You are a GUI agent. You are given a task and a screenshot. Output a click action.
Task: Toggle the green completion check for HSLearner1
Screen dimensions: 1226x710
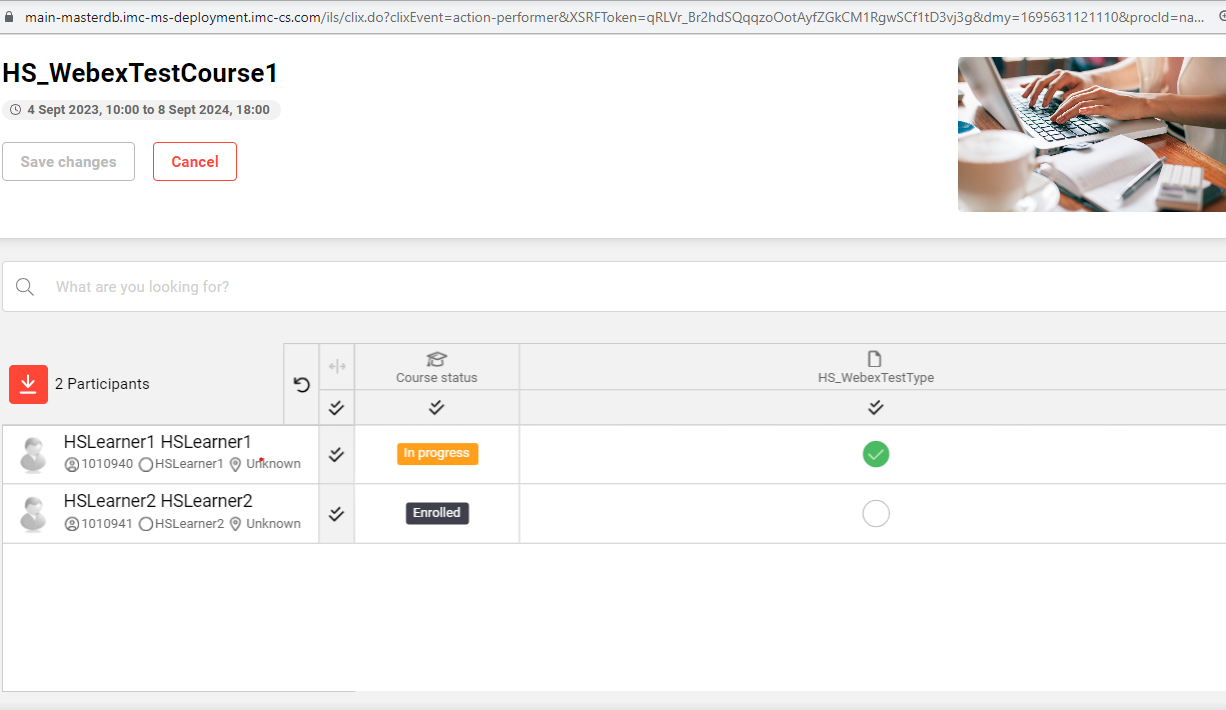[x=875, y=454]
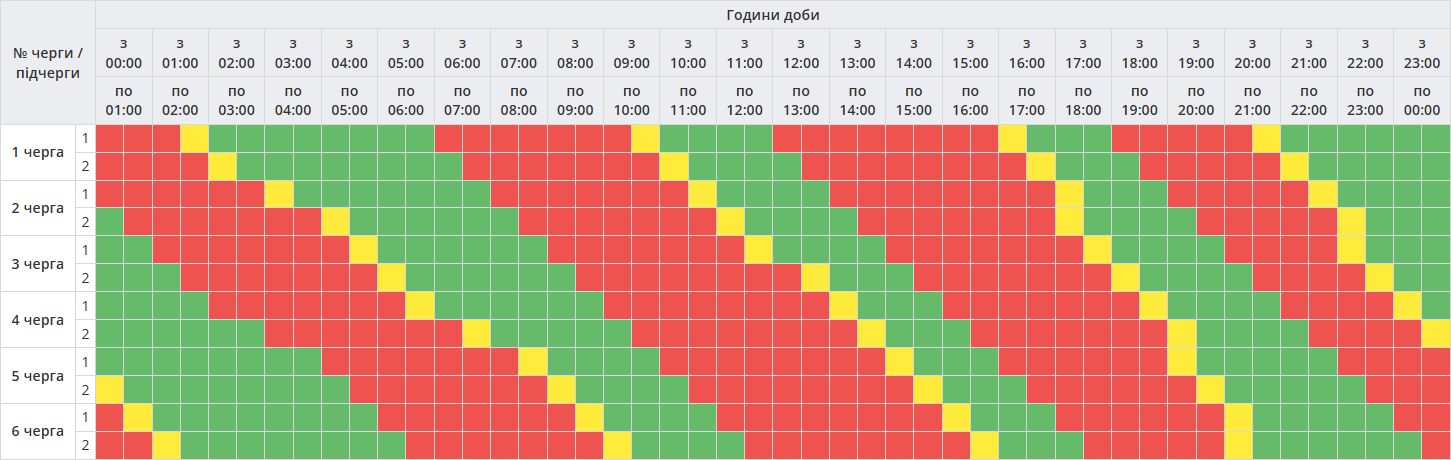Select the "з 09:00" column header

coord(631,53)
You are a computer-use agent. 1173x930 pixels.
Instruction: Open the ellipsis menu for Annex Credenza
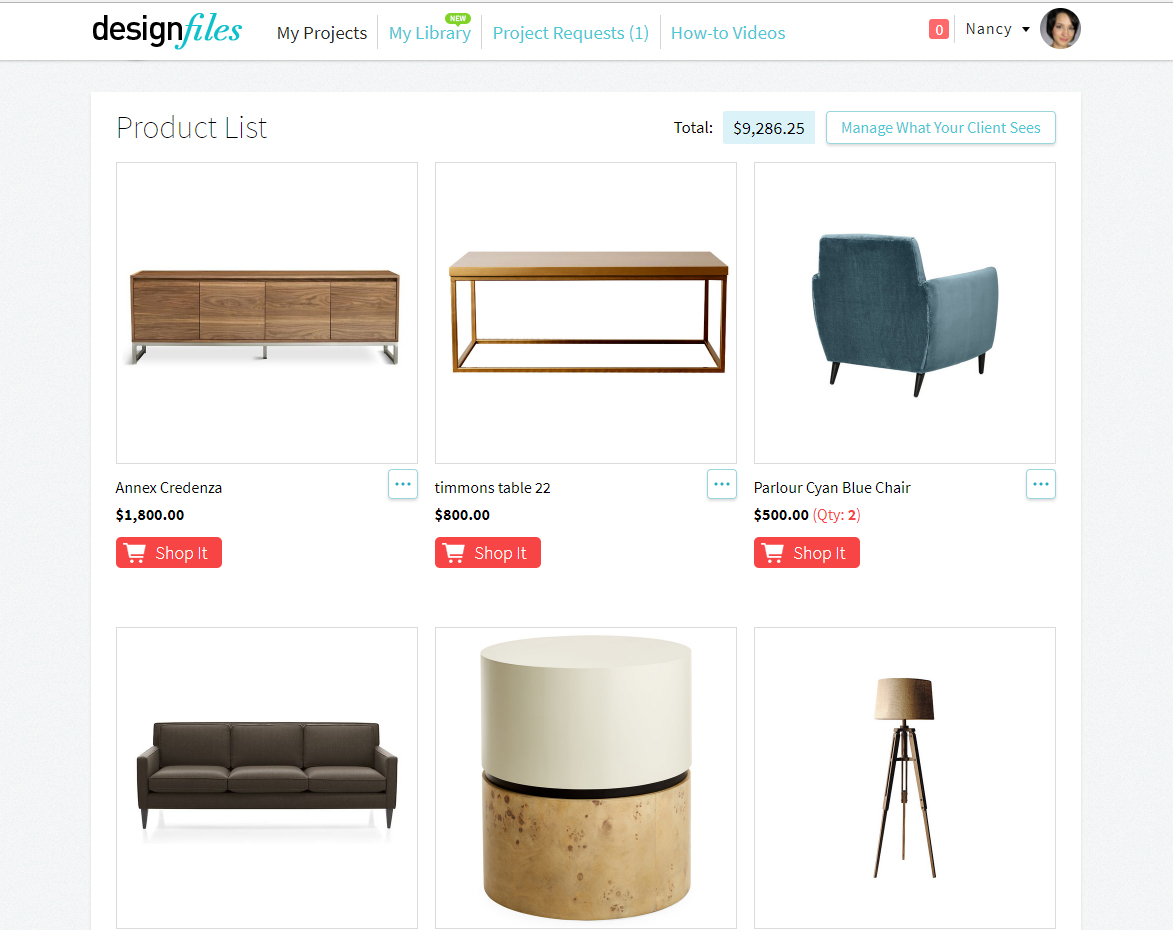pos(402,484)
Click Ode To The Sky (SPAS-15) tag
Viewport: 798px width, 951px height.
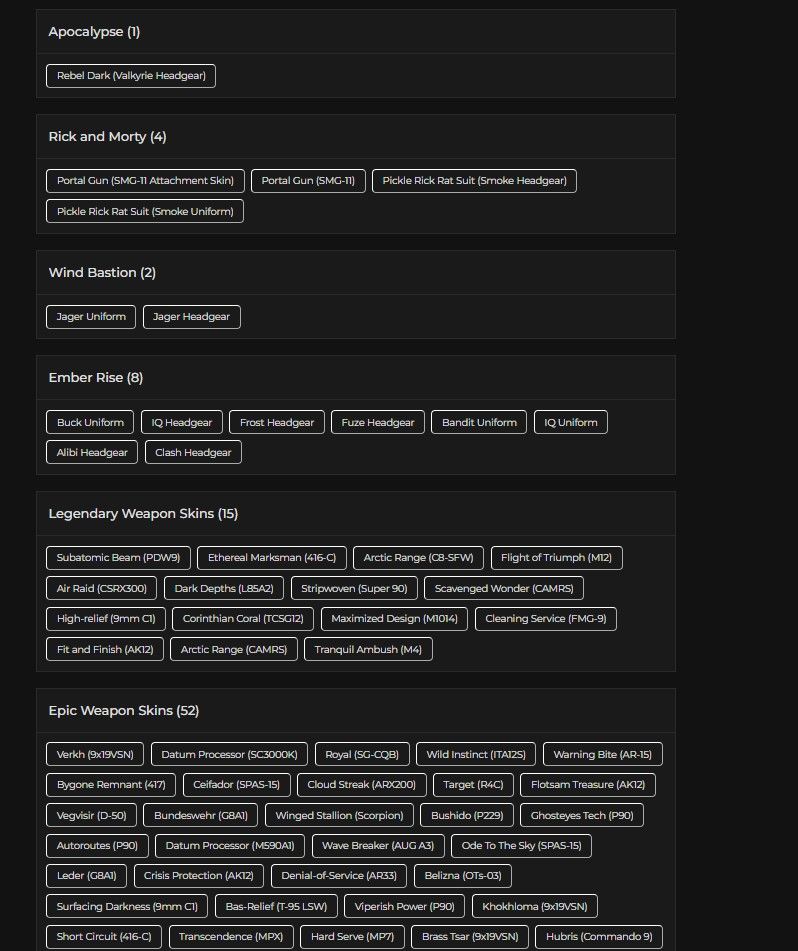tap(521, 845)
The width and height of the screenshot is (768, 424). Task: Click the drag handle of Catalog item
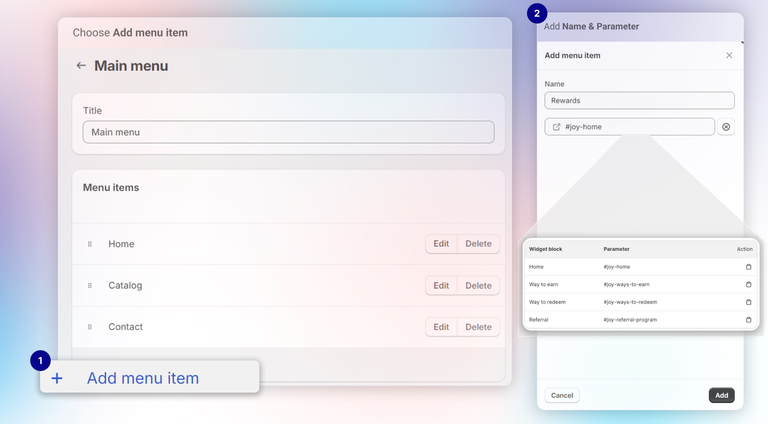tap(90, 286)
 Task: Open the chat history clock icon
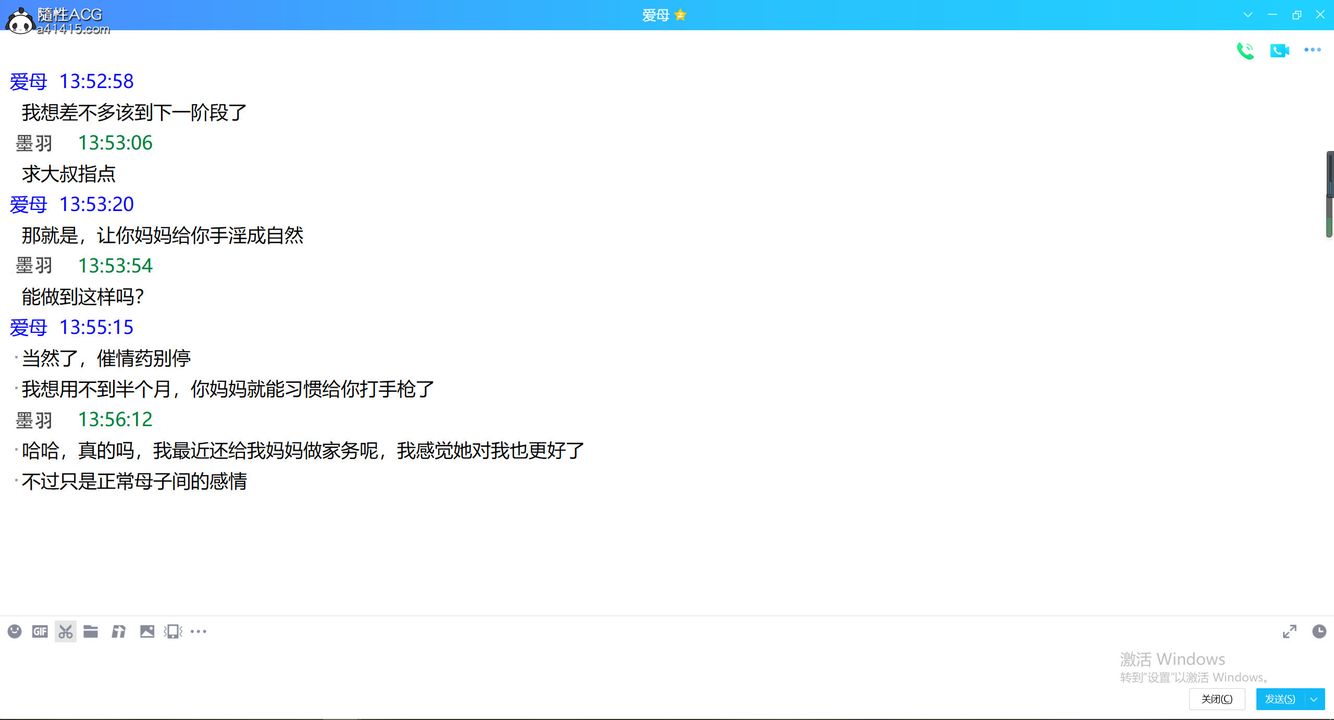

• _Try it_
Please give back an exact copy of the entries above from their first line through the line containing "Click Ode To The Sky (SPAS-15) tag", leaving the pictures aside.

• _Task response_
You are a GUI agent. You are given a task and a screenshot. Output a click action.
Task: Toggle the green completion check for HSLearner1
Screen dimensions: 1226x710
[x=875, y=454]
Select the "з 09:00" column header

coord(631,53)
You are a computer-use agent. 1173x930 pixels.
Instruction: Open the ellipsis menu for Annex Credenza
pos(402,484)
Click Ode To The Sky (SPAS-15) tag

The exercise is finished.